The Centers for Disease Control and Prevention (CDC) collaborates closely with the Ministry of Health (MOH), South Sudan AIDS Commission, Global Fund, and other key partners to strengthen the fragile health system by providing resources and technical assistance in adult and pediatric HIV treatment, HIV/Tuberculosis (TB) collaborative activities, prevention of mother-to-child transmission(PMTCT) for all HIV-positive pregnant and lactating women, targeted prevention programming, laboratory strengthening, blood safety, and strategic information.

 

Essential Health Services: CDC, through the U.S. President’s Emergency Plan For AIDS Relief (PEPFAR), supports HIV prevention and treatment services in the highest prevalence areas of South Sudan, focusing on increasing service capacity and quality through mentorship, supportive supervision at all treatment sites, and program monitoring.
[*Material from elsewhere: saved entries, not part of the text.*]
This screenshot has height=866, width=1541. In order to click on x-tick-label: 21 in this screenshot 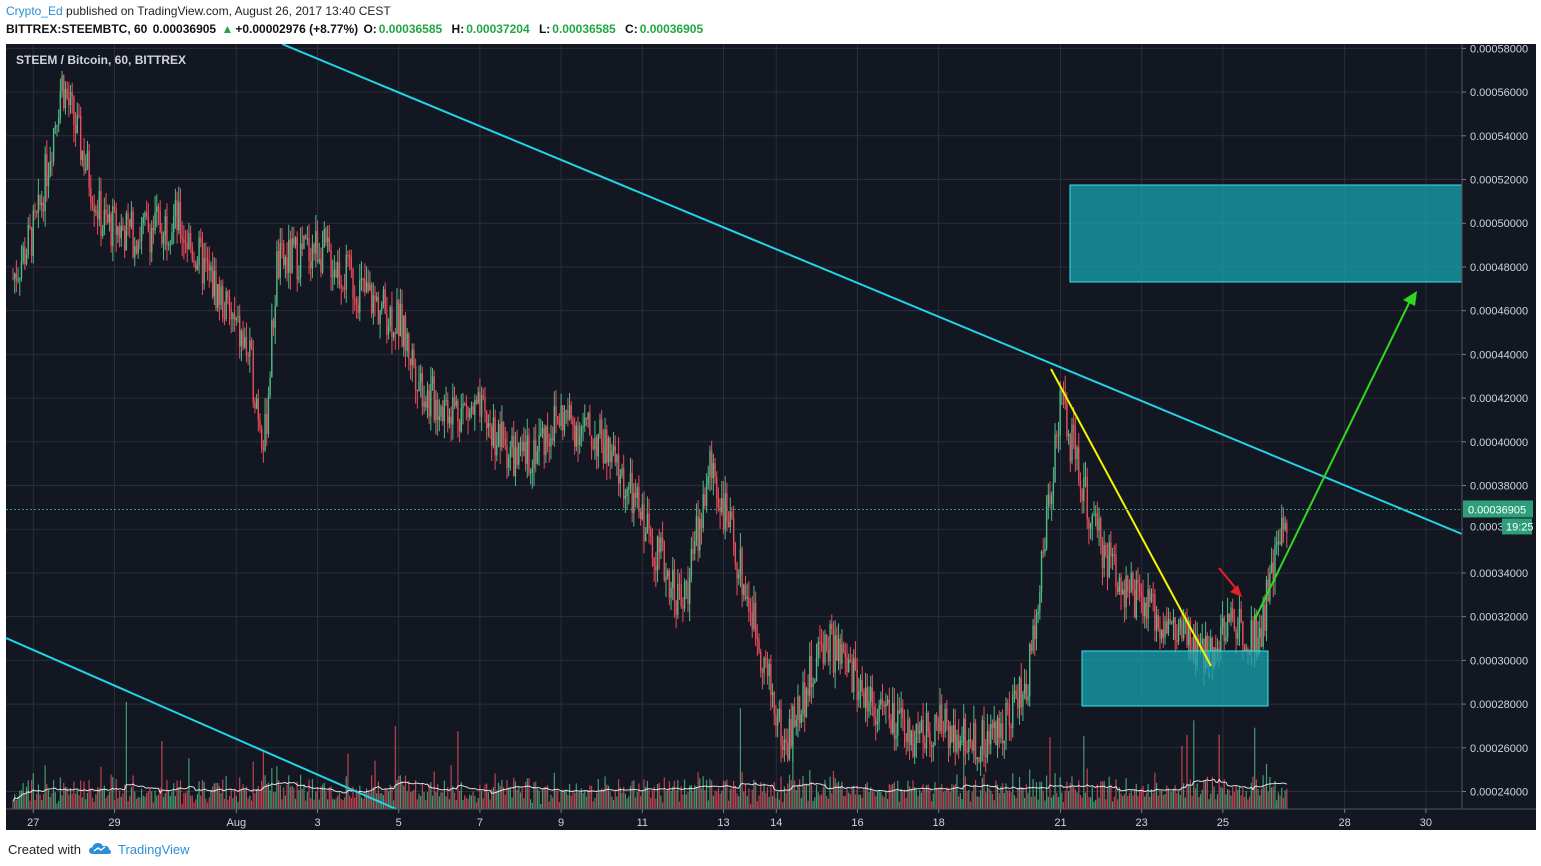, I will do `click(1060, 823)`.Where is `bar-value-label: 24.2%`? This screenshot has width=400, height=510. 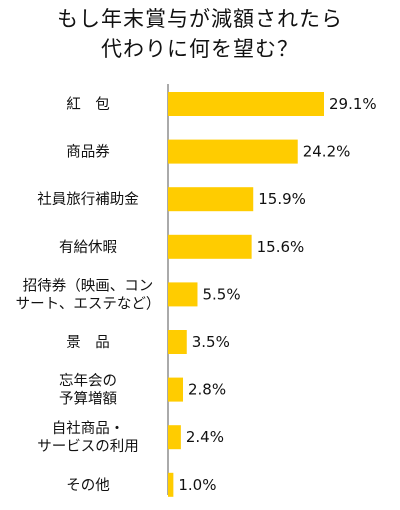
bar-value-label: 24.2% is located at coordinates (327, 152).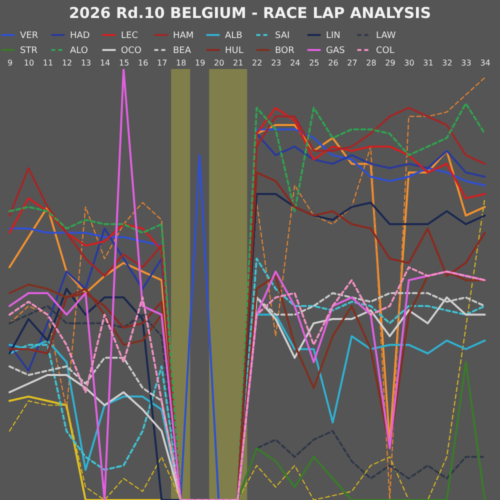  What do you see at coordinates (257, 63) in the screenshot?
I see `x-tick-label: 22` at bounding box center [257, 63].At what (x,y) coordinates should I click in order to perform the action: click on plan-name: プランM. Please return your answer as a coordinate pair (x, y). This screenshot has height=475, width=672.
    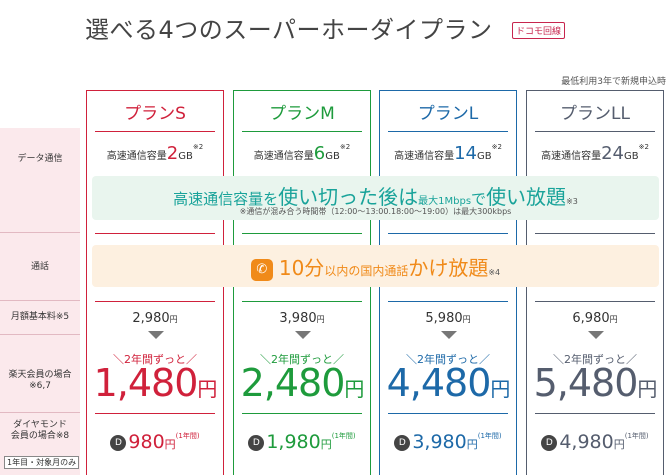
    Looking at the image, I should click on (302, 114).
There are eight CDC supported service delivery partners providing facility-level support for the transition to Test and START supporting MOH to achieve the UNAIDS 90-90-90 targets.

Health Systems Strengthening: CDC provides extensive assistance to the MOH in strengthening the health system, including operationalizing the National Public Health Laboratory and National Blood Transfusion Center services, quality assurance and accreditation programs, strengthening national HIV surveillance systems and the health and laboratory management information systems.

Key Activities and Accomplishments

Sustained Essential Health Services: Program data indicates CDC directly supports approximately 85% of PMTCT and 70% of HIV treatment programs in the country, including 30% of HIV commodities. Despite access challenges, CDC implementing partners continue to provide HIV testing and treatment support, and have established Voluntary Medical Male Circumcision (VMMC) at Juba Military Hospital.

 

HIV /TB Services: From 2016 to 2017, HIV testing has increased and a greater number of HIV positives have been diagnosed and are receiving antiretroviral treatment (ART). Key populations (KP) such as men having sex with men (MSM) and female sex workers (FSWs) were reached with HIV prevention services. Through partnerships and coordination between the MOH, CDC and Global Fund, there was an increase of patients including children, who were provided ART, from 19,394 in 2016 to 22,700 by June 2017. CDC continues to work with the national TB and HIV programs and other stakeholders to improve TB/HIV collaborative activities to ensure that all TB patients are tested for HIV and that all who test positive are appropriately linked to treatment, and all HIV positives identified at CDC supported facilities are screened for TB and linked to TB diagnostic and treatment services.

 

HIV surveys. CDC previously supported three rounds of antenatal clinic (ANC) surveys (2007, 2009 and 2012) and is currently supporting the MOH in collaboration with Global Fund in conducting the 2017 ANC survey. PEPFAR also supported two bio-behavioral surveys of female sex workers in Juba (2016) and Nimule (2017).

 

PEPFAR five-year strategy: CDC led the development of an interagency five-year PEPFAR strategy that focuses programs on high prevalence areas with targeted activities. The strategy is to strengthen national ownership of the HIV response and activities including HIV testing services, scaling up Provider Initiated Testing and Counselling, treatment services, PMTCT, prevention among key populations, quality assurance, laboratory systems, and strategic information strengthening.